To view the legislative contact sheet please click here
Budget Questions and Answers
We encourage the community to submit questions regarding the 2013-14 budget. To submit your questions to the Chief Financial Officer click here. Answers to these questions will be posted for everyone to view.
Q. Would you please describe the steps being taken to address the increasing pension and health care costs the district must budget for so that it will not have to continue to cut teaching positions and increase class sizes each year for the foreseeable future?
A. First, to address the increasing pension costs I need to clarify that the state determines a rate each year that is assessed to municipalities and school districts to deposit into the pension fund. This rate is set by actuaries, who determine how much needs to be contributed annually to fund the future pension payments due to retirees. This rate is multiplied by our total salaries paid to give a dollar amount to deposit in the pension fund. In the past several years this rate has increased at alarming rates. These increases have left the Syracuse City School District with the issue of how to pay for increased costs, which outpace our revenues. The only factor that the District controls in the equation is our salaries. Over the past several budget years we have asked employees and unions for wage freezes or wage concessions and more than half of our staff has taken these. In addition, we continue to reduce positions and that reduces our overall salary expense. This budget cycle we have 0% and 2% raises in the budget based on contracts with our current collective bargaining units.
Second, as you note health care costs are rising sharply year after year as well. We are in the process of talking to our union representatives about health care cost containment measures that will reduce the district's overall cost and provide additional wellness benefits to employees. We are also in the process of bidding our health care this year. Our union representatives must agree to this change.
The classroom staffing has been modified to adhere to our contractual class size agreements by grade level with smaller class sizes in Kindergarten and in grades 1 - 2.
Q. How can 96 positions be eliminated and only 63 people laid off? Why is there a gap of 36? Are there employees in the District that earn more than one paycheck?
A. This question is in reference to the proposed elimination of 95.7 FTE's resulting in an estimated layoff of 63 people from slide 43 of the Public Hearing Presentation. The first column references full-time equivalent position reductions and the last two columns reference people regardless of whether they are working in full or part-time positions. The positions reduced are in terms of a full-time equivalent position or FTE. An FTE is 1.0 for a full-time position and an FTE is less than 1.0 for a part-time position. There can be three part-time positions all working 20 hours per week, which is ½ time or 0.5 FTE. So in this scenario we could eliminate three ½ time positions, or 1.5 FTE's (3 x 0.5 = 1.5 FTE's), which could result in 3 people losing their jobs.

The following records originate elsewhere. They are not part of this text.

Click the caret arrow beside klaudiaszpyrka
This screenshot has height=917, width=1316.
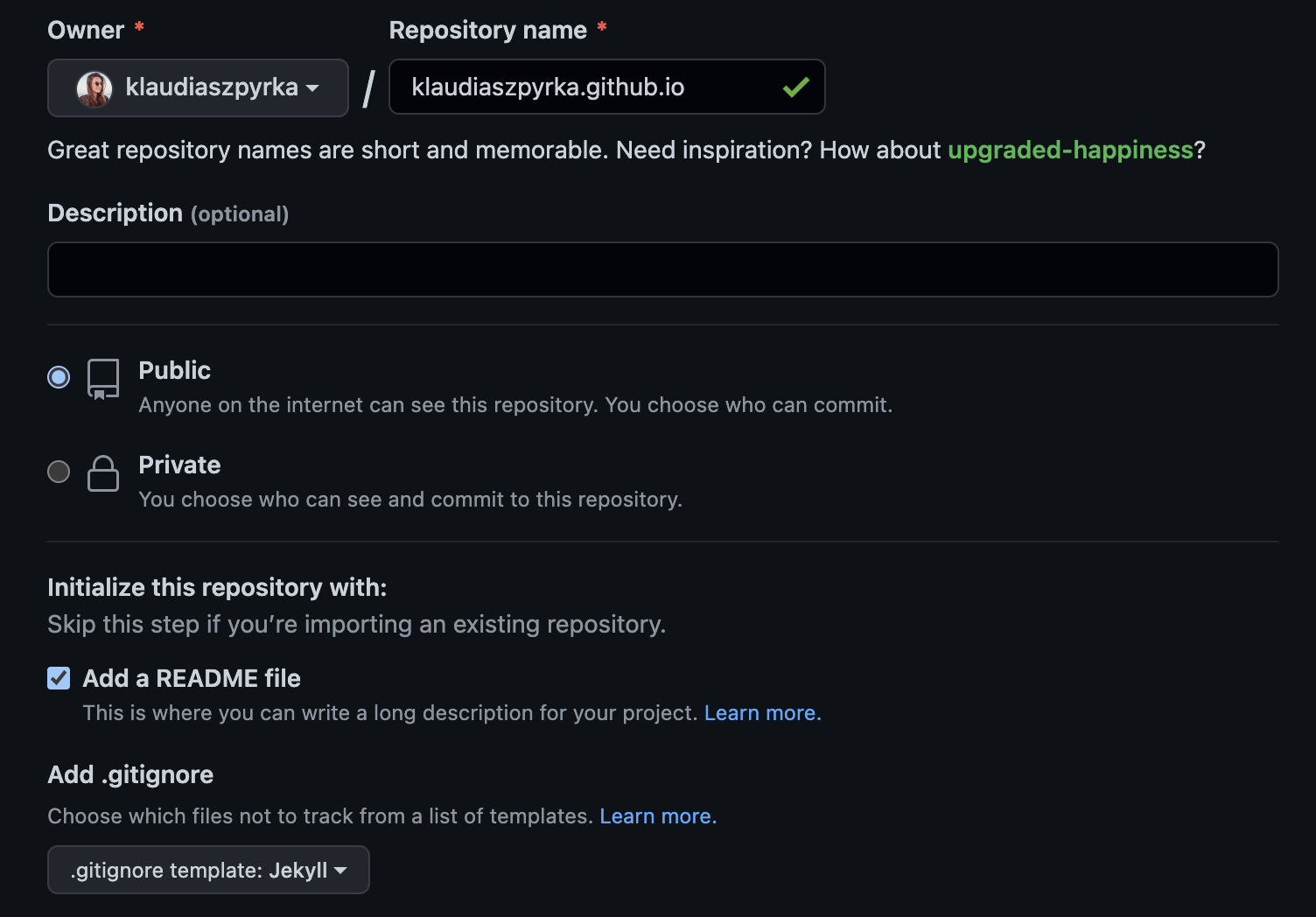pyautogui.click(x=313, y=88)
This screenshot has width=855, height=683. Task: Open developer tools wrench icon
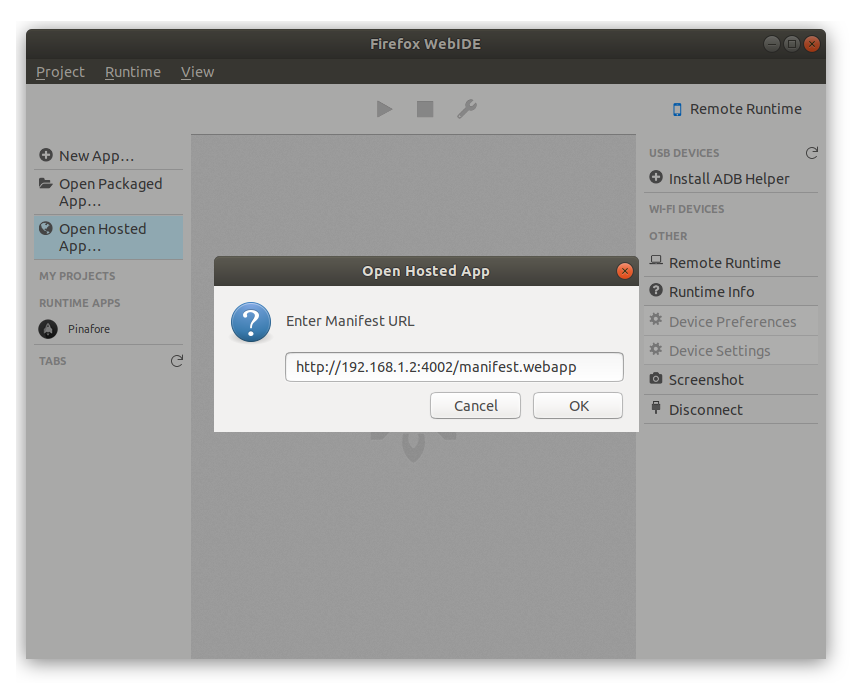pyautogui.click(x=466, y=109)
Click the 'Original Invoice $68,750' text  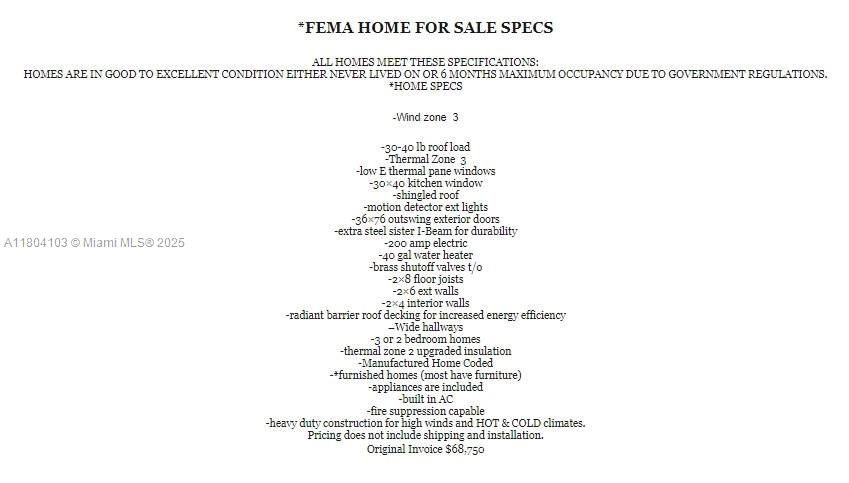(425, 450)
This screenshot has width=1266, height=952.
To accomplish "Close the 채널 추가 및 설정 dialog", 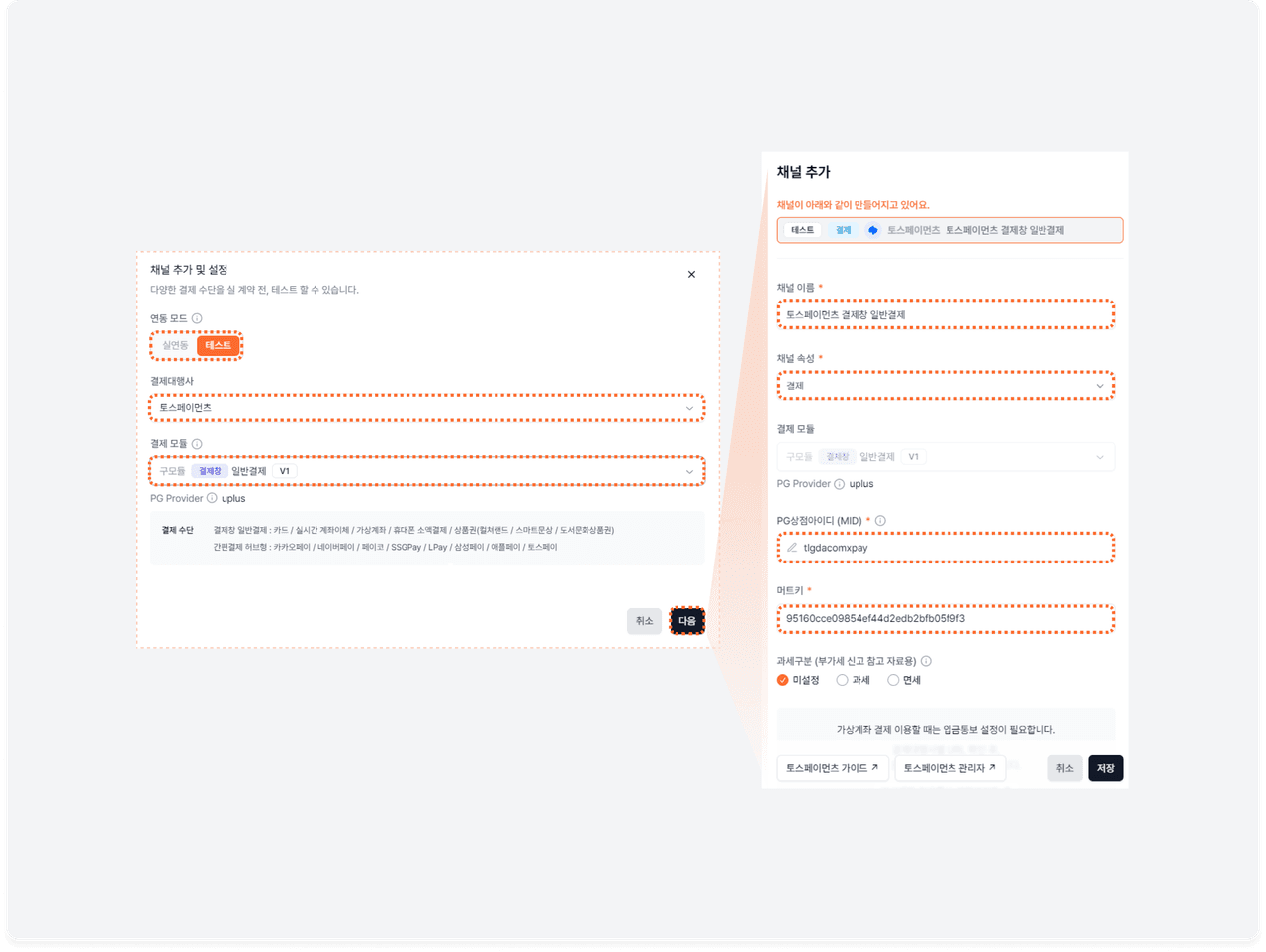I will coord(691,275).
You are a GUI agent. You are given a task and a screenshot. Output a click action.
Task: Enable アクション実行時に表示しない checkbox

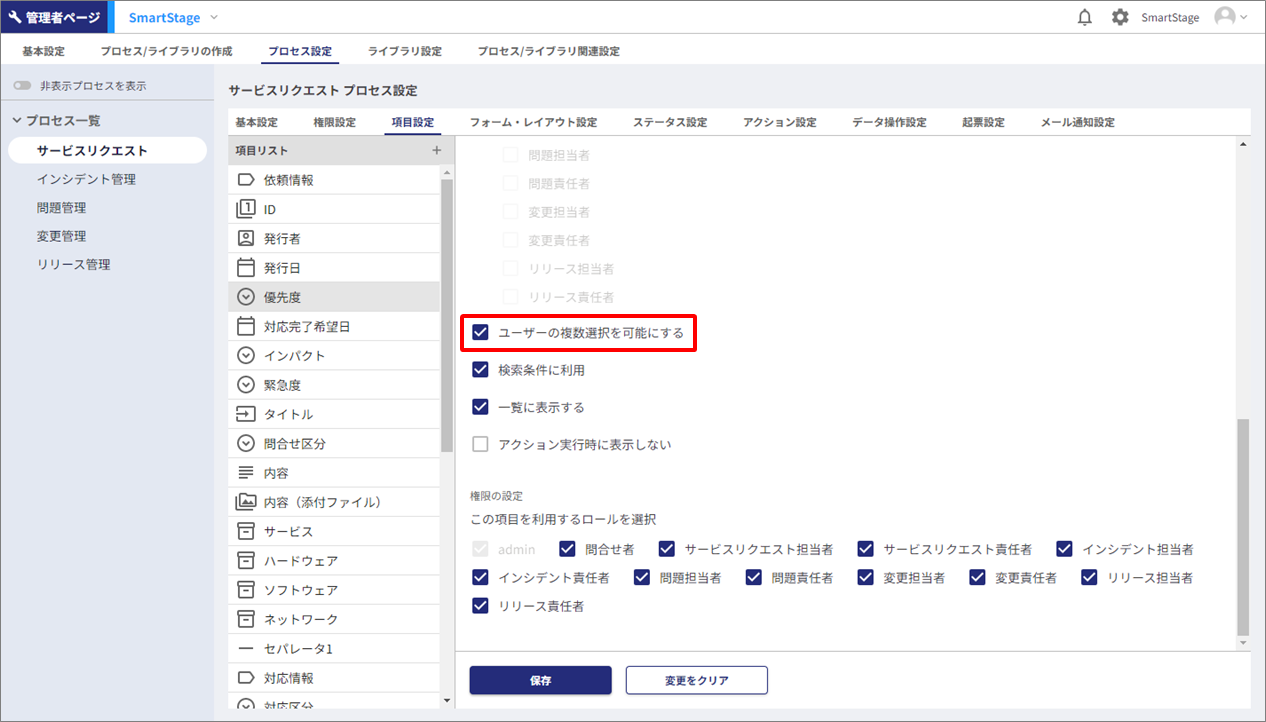(x=481, y=445)
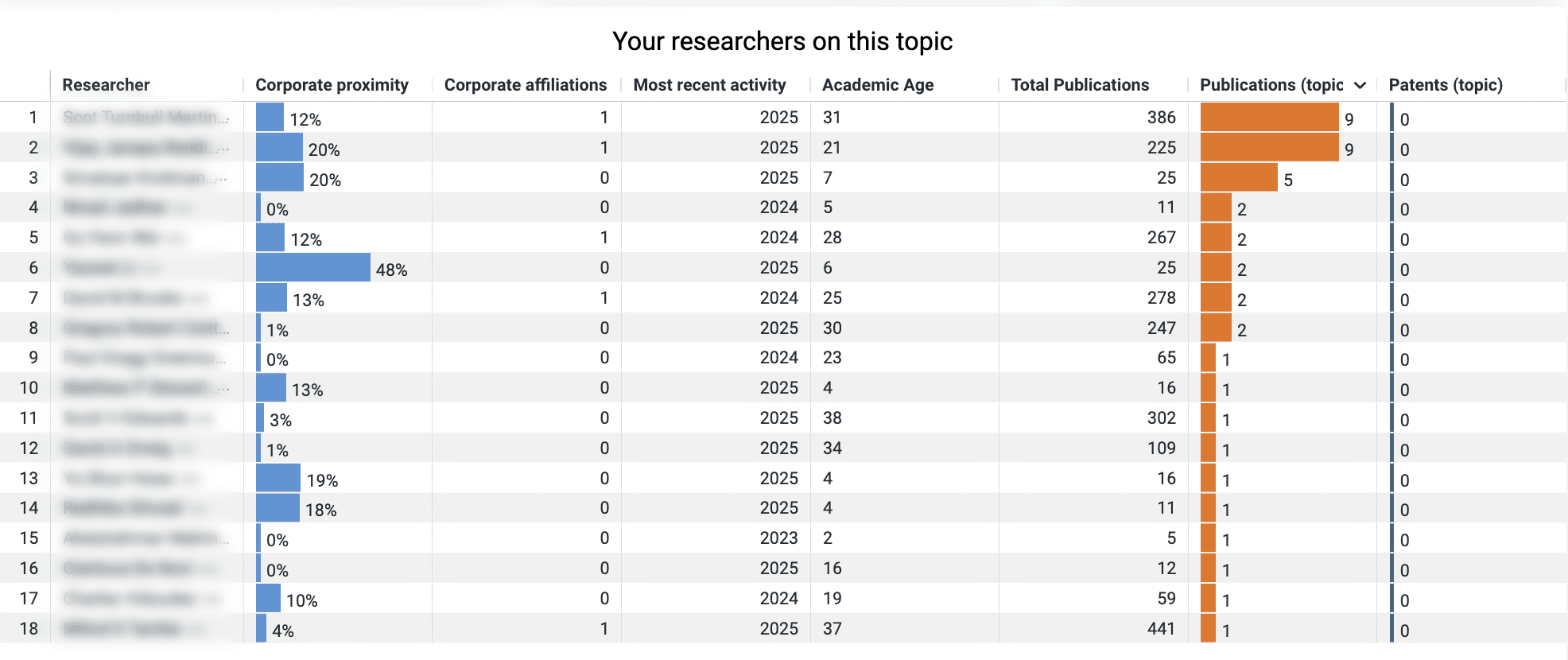The width and height of the screenshot is (1568, 660).
Task: Sort table by Researcher column header
Action: point(106,85)
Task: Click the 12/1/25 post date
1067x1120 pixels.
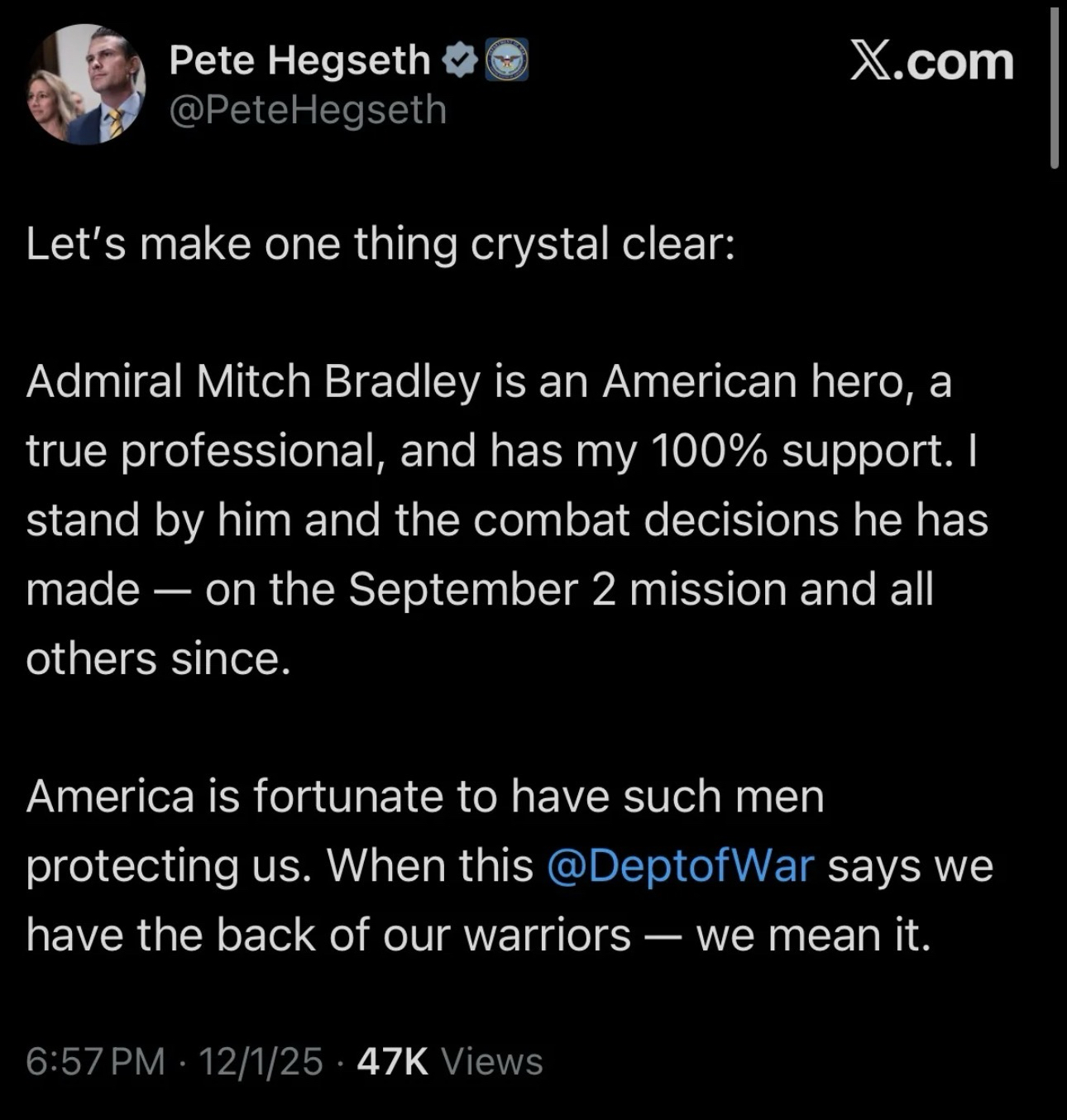Action: (260, 1061)
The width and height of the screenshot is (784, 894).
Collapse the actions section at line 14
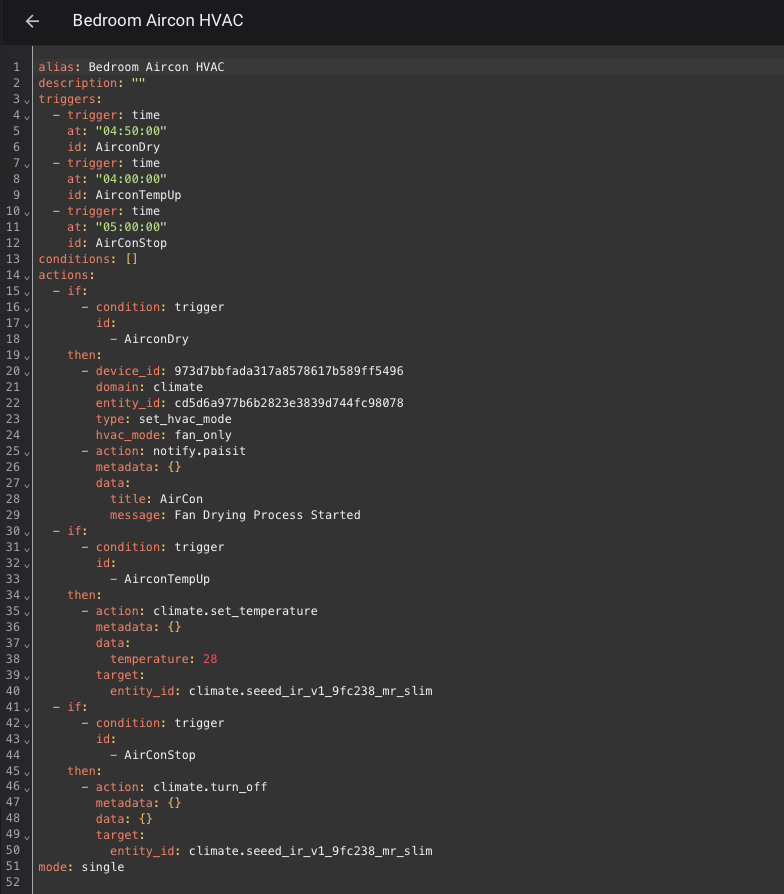(x=27, y=277)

When positions are eliminated they may or may not result in a layoff. If 5 positions are eliminated and 5 staff members in these job titles have submitted for retirement, then it is likely that no one would be laid-off who have the same tenure area or job duties. If a math teacher retires and an English teacher position has been eliminated, then the English teacher may be laid off because they cannot fill a math teaching position. Although we are eliminating 95.7 positions, we believe we will have approximately 94 vacant positions by June primarily due to pending retirements. Unfortunately these vacant positions are not all aligned to the positions reduced so we anticipate up to 63 people being laid off in June.
Q. President Obama wants universal Pre-K for all students in the U.S. How is the district going to address Pre-K staffing needs?
A. The district is committed to providing every child with the opportunity for academic success starting with Pre-K and continuing throughout their academic career. The district is providing the same levels of Pre-K services to the community with the addition of two full-day Pre-K classes next year. If grant funds become available to fund additional Pre-K classrooms the district will apply for these funds.
Q. How many special education teachers will be cut in the proposed budget?
A. The budget proposal is providing the same levels of service to our special needs students. Staffing adjustments are made each year to accommodate the changing needs of our students as they progress from grade to grade, move from building to building or are promoted from elementary to middle and high school.